MIT scientists have worked out a way to take online service reviews and turn the data into a voice-recognizing recommendation system–no matter how complex or specific your request. It’s a sneak peak of how a semi-AI smartphone of 2015 will help your daily life.
MIT’s news release notes “the proliferation of websites such as Yelp and CitySearch has made it easy to find local businesses that meet common search criteria” when the criteria are pretty simple–cheap food of a particular type in a particular location, for instance. But what about “not so common criteria,” MIT wonders–“how big are the portions? […] Does the bartender make a good martini?” This data is sometimes available in the body text of wordy reviews, but as we all know, it can be a time-intensive slog through search results to find it, often because we need to verify that a particular review is truthful.
MIT’s Computer Science and Artificial Intelligence Lab’s Spoken Language Systems Group has built a system that automatically “combs through users’ reviews, extracting useful information and organizing it to make it searchable.” Though the MIT algorithm looks for phrases like “excellent martinis,” the code doesn’t assign a value to words like “excellent.” Instead, it matches such epithets (whether they’re positive or negative) with the numeric ratings that some review sites allow–“good steak” and “9/10 stars” for example.
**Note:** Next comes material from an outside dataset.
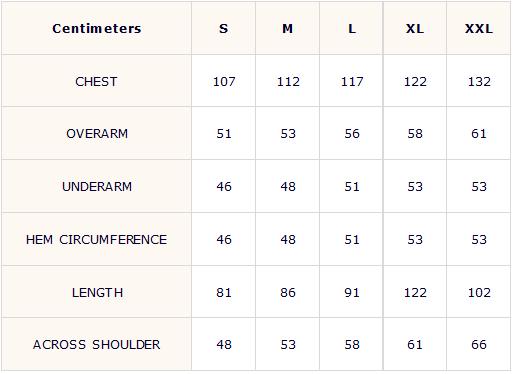The width and height of the screenshot is (514, 374).
Task: Select the chest value 107 for S
Action: coord(224,82)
It then takes this collection of ratings and descriptions and builds a sophisticated map that adapts to new reviews, and also winds in data from the service’s websites to extend its understanding.
The upshot is a program that can return results associated with “nice ambience” alongside ones that have a “friendly vibe” because it’s seen the words “good,” “nice,” “friendly,” or “mood” associated with highly starred reviews for a particular restaurant or bar.
This is a glimpse of how smartphones of the future will work. We’re seeing a growing reliance on services like Yelp, and associated recommendation engines–Google itself just announced a global release of its Hotpot location-centric recommendation system. Professional reviewers still have a key job to play, but peer review is getting more important, particularly when you’re trying to make on-the-spot decisions and don’t have time to trawl through the review pages of the New York Times. Mobile apps on smartphones are how more and more of us are doing this–and if Google gets involved with the same kind of research as MIT is, this is how our smartphones will help us find services in the future. It’s really sci-fi come true.